Exercise prompt: Every line of the material below should be repeated exactly.

· · · · ·

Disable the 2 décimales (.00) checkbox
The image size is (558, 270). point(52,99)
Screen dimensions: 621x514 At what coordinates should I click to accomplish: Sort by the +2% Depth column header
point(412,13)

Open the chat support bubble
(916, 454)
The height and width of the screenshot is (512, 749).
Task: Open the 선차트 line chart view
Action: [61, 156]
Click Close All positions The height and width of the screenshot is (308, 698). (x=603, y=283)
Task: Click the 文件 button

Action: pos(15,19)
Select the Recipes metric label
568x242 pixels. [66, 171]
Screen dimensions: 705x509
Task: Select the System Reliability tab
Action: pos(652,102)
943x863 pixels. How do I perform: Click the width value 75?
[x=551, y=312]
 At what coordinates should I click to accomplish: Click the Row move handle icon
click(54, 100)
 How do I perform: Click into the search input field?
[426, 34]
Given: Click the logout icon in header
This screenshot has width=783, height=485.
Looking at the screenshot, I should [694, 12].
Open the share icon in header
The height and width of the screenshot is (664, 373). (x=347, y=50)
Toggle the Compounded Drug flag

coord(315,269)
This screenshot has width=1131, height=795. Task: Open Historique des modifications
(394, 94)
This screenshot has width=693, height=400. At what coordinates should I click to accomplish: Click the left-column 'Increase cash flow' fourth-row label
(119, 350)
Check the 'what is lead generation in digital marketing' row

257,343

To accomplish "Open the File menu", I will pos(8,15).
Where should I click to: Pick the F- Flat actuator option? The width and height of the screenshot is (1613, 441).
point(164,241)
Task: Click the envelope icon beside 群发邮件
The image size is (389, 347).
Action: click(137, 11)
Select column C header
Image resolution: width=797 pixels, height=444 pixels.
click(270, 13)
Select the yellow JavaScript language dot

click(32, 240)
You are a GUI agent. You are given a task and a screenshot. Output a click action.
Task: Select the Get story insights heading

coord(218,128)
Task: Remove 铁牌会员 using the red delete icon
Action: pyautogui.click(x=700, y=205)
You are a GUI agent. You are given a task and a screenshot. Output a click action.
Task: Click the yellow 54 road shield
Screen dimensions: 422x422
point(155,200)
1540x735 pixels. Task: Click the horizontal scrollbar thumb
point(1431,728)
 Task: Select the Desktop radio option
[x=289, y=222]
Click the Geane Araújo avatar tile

· · · · ·

Answer to the exercise:
Disable the 2 décimales (.00) checkbox
The image size is (558, 270). point(52,99)
Screen dimensions: 621x514 At what coordinates should I click to accomplish: Sort by the +2% Depth column header
point(412,13)

Open the chat support bubble
(916, 454)
The height and width of the screenshot is (512, 749).
Task: Open the 선차트 line chart view
Action: [61, 156]
Click Close All positions The height and width of the screenshot is (308, 698). (x=603, y=283)
Task: Click the 文件 button

Action: pos(15,19)
Select the Recipes metric label
568x242 pixels. [66, 171]
Screen dimensions: 705x509
Task: Select the System Reliability tab
Action: pos(652,102)
943x863 pixels. How do I perform: Click the width value 75?
[x=551, y=312]
 At what coordinates should I click to accomplish: Click the Row move handle icon
click(54, 100)
 How do I perform: Click into the search input field?
[426, 34]
Given: Click the logout icon in header
This screenshot has width=783, height=485.
Looking at the screenshot, I should [694, 12].
Open the share icon in header
The height and width of the screenshot is (664, 373). (x=347, y=50)
Toggle the Compounded Drug flag

coord(315,269)
This screenshot has width=1131, height=795. Task: Open Historique des modifications
(394, 94)
This screenshot has width=693, height=400. At what coordinates should I click to accomplish: Click the left-column 'Increase cash flow' fourth-row label
(119, 350)
Check the 'what is lead generation in digital marketing' row

257,343

To accomplish "Open the File menu", I will pos(8,15).
Where should I click to: Pick the F- Flat actuator option? The width and height of the screenshot is (1613, 441).
point(164,241)
Task: Click the envelope icon beside 群发邮件
The image size is (389, 347).
Action: click(137, 11)
Select column C header
Image resolution: width=797 pixels, height=444 pixels.
click(270, 13)
Select the yellow JavaScript language dot

click(32, 240)
You are a GUI agent. You are given a task and a screenshot. Output a click action.
Task: Select the Get story insights heading

coord(218,128)
Task: Remove 铁牌会员 using the red delete icon
Action: pyautogui.click(x=700, y=205)
You are a GUI agent. You are given a task and a screenshot. Output a click action.
Task: Click the yellow 54 road shield
Screen dimensions: 422x422
point(155,200)
1540x735 pixels. Task: Click the horizontal scrollbar thumb
point(1431,728)
 Task: Select the Desktop radio option
[x=289, y=222]
Click the Geane Araújo avatar tile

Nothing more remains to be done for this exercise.